Figure 2: Results of Ocean application

The results are shown in Figure 2. First consider the single processor results, which demonstrate virtual machine performance independent of the DSM. At the smallest grid size, 258x258, the virtual machine performance is very good, in fact the benchmark runs marginally faster than without the virtual machine. This is due to the fact that parts of the memory management are done by the virtual machine monitor without involving the guest operating system, and the mechanisms implemented in vNUMA (such as the long format VHPT) are advantageous for some workloads compared to those implemented in Linux [12]. As the grid size and hence working set size increases, the number of TLB misses and page faults that must involve the guest kernel increases. Since these are significantly more expensive on the virtual machine, they ultimately outweigh any memory management improvements. At the largest grid size the virtual machine imposes a 7% overhead.

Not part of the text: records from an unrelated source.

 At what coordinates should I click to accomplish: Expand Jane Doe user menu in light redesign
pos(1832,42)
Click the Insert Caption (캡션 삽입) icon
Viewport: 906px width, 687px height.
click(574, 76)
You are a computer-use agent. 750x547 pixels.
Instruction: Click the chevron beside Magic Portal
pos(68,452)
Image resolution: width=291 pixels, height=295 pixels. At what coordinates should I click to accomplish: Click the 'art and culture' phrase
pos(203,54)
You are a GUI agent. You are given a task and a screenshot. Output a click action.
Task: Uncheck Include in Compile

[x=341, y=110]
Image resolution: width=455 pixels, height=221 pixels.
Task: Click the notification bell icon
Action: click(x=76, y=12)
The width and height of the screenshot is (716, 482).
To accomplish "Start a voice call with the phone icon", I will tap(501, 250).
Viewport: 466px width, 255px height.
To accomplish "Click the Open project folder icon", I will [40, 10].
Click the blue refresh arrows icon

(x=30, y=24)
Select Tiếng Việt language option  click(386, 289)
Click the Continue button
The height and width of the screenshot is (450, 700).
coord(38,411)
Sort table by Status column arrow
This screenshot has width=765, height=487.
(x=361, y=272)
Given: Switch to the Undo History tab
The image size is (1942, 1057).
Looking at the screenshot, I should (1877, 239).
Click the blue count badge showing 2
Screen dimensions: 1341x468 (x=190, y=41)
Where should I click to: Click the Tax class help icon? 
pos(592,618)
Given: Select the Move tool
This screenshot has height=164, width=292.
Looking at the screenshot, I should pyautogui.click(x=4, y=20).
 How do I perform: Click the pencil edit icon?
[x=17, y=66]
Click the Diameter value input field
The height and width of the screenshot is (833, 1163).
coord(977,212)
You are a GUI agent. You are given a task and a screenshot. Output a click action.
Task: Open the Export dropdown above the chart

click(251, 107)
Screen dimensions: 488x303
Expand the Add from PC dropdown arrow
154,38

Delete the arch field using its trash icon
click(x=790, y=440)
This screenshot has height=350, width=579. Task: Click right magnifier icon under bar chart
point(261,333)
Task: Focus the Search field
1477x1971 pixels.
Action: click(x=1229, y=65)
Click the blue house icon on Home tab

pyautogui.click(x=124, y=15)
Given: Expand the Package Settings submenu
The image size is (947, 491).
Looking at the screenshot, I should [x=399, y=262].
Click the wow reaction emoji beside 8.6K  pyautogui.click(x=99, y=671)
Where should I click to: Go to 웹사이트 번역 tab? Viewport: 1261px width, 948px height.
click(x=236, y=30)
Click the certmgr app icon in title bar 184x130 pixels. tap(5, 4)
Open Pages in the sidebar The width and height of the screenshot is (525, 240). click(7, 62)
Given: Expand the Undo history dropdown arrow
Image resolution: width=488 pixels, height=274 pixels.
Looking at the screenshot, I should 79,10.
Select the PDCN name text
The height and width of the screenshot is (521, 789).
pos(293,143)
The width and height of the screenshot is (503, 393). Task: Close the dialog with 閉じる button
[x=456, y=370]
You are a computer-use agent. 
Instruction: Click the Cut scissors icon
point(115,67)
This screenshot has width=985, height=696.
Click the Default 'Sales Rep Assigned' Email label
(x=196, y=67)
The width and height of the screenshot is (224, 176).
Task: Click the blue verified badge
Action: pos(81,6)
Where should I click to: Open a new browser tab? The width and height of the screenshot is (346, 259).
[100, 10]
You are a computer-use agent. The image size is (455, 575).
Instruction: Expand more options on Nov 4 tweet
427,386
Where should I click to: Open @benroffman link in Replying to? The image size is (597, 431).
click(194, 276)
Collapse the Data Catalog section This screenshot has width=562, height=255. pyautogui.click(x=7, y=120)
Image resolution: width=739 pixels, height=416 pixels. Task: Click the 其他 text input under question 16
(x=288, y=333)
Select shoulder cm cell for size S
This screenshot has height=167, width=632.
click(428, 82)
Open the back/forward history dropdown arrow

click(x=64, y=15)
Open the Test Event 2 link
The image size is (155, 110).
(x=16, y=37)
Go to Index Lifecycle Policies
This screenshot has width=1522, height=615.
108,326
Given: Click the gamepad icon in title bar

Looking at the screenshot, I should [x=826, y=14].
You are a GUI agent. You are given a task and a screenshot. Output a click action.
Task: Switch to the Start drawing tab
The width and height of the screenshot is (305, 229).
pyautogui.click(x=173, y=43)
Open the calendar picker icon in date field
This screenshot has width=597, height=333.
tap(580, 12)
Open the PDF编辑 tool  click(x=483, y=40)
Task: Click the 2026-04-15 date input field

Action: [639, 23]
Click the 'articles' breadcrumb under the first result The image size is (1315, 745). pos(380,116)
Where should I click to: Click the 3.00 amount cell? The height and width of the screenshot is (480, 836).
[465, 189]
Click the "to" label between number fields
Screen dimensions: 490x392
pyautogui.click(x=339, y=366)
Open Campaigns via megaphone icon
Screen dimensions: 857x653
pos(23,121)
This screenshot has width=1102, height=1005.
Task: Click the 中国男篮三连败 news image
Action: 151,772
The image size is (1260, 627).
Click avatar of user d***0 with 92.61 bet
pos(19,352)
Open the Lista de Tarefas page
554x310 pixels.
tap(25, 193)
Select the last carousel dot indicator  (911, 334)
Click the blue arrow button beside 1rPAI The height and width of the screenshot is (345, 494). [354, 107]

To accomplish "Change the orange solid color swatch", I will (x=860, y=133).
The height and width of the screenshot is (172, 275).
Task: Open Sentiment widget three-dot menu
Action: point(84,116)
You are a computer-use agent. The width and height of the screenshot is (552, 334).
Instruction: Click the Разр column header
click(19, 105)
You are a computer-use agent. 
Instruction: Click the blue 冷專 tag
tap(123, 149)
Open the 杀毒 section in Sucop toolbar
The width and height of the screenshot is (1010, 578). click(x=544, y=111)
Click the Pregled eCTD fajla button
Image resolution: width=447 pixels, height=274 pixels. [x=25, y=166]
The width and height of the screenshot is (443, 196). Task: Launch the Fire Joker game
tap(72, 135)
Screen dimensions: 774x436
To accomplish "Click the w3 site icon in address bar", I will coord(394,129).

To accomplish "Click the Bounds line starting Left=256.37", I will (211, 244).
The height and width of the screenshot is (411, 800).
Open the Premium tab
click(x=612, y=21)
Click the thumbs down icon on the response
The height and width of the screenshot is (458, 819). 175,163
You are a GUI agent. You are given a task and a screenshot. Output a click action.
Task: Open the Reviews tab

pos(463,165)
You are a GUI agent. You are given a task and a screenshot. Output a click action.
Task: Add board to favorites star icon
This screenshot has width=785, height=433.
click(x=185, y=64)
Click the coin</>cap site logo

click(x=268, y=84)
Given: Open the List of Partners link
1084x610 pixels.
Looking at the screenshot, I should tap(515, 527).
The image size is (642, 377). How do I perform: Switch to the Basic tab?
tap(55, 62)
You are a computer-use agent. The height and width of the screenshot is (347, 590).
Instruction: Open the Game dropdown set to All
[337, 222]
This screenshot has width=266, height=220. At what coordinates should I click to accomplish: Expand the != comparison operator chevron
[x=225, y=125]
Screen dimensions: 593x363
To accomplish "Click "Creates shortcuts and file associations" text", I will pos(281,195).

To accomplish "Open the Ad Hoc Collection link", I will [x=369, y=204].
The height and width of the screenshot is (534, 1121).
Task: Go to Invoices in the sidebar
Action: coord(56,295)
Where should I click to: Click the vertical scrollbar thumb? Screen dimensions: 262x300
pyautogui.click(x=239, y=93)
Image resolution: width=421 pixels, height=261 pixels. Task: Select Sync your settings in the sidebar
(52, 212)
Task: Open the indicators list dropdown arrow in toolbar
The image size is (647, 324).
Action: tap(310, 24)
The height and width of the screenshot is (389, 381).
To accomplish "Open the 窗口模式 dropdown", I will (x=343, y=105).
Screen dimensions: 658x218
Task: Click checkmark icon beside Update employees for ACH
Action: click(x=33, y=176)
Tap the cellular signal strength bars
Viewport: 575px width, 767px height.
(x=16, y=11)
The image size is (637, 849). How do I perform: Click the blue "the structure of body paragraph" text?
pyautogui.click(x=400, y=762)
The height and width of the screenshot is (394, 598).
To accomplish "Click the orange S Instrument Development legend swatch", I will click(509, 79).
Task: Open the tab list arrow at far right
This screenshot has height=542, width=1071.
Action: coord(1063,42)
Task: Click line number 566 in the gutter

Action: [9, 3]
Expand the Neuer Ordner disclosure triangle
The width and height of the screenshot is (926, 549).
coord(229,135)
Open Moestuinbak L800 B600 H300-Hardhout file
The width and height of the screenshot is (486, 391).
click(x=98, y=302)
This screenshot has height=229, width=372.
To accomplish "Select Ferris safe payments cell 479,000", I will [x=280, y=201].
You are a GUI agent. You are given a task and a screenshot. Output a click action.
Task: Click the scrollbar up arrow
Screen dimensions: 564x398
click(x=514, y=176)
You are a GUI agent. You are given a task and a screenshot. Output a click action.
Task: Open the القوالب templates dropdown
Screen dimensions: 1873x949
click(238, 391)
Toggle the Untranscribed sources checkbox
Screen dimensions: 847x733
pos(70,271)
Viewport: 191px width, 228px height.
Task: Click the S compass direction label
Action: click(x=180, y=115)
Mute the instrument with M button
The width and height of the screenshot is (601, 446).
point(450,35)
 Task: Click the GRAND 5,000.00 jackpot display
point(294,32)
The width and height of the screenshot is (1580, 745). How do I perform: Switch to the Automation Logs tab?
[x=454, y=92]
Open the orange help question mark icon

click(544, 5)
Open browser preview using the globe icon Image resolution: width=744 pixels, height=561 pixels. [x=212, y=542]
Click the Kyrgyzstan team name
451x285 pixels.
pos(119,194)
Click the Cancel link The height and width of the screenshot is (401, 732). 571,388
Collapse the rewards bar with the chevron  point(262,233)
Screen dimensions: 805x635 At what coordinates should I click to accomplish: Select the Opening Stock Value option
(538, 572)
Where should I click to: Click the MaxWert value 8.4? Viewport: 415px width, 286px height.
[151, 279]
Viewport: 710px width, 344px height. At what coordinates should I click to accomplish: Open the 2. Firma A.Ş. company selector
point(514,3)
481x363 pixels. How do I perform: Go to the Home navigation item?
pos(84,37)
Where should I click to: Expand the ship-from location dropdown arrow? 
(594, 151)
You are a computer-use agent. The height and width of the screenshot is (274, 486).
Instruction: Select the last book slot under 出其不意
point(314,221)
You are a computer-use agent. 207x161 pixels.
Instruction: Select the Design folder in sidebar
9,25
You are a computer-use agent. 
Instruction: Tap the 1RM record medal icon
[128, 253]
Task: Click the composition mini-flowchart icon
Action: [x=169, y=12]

On the other hand, the distribution efficiency increases with problem size. If the granularity was word-based, communication should increase linearly with one side of the grid. However, because of sparse access patterns compared to the granularity of the DSM, we simply see greater utilisation of the pages being transferred, and the overhead remains roughly constant, meaning that the relative overhead is less. For the 258x258 grid, the vNUMA overhead is significant compared to the actual amount of work being done, and it is clearly not worthwhile. By 514x514, we have passed the ``break-even'' point and the two-node vNUMA performs better than a single processor. For the largest problem size, the benchmark is largely computation-bound and vNUMA works well. Relative to a single-processor workstation, the vNUMA speedup is 1.60, compared to 1.98 for SMP.

3.2  Water-Nsquared

Water-Nsquared is an example of an application that performs well in a DSM environment [13], and indeed it also performs well on vNUMA. Water-Nsquared evaluates forces and potentials that occur over time in a system of water molecules. Each processor needs all of the data, but only does a subset of the calculations and stores the results locally. At the end of each timestep, processors accumulate their results into the shared copy. Thus there are alternating read-sharing and update phases.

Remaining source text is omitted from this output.